BEGIN RECORDS PROVIDED

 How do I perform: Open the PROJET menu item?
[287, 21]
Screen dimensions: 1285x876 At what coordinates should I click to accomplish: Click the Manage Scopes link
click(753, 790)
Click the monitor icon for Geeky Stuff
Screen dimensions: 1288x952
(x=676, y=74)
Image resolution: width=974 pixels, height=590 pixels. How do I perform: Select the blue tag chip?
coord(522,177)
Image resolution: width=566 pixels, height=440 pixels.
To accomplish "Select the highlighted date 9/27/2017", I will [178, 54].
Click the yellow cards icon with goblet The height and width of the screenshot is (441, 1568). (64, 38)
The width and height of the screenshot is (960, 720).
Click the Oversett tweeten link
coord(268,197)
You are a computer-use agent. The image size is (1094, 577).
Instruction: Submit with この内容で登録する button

END RECORDS PROVIDED

#### TASK OBJECTIVE
Type out the records above again, exactly the same.

#### OUTPUT FOR THIS TASK
 How do I perform: Open the PROJET menu item?
[287, 21]
Screen dimensions: 1285x876 At what coordinates should I click to accomplish: Click the Manage Scopes link
click(753, 790)
Click the monitor icon for Geeky Stuff
Screen dimensions: 1288x952
(x=676, y=74)
Image resolution: width=974 pixels, height=590 pixels. How do I perform: Select the blue tag chip?
coord(522,177)
Image resolution: width=566 pixels, height=440 pixels.
To accomplish "Select the highlighted date 9/27/2017", I will [178, 54].
Click the yellow cards icon with goblet The height and width of the screenshot is (441, 1568). (64, 38)
The width and height of the screenshot is (960, 720).
Click the Oversett tweeten link
coord(268,197)
You are a computer-use agent. The image size is (1094, 577).
Instruction: Submit with この内容で登録する button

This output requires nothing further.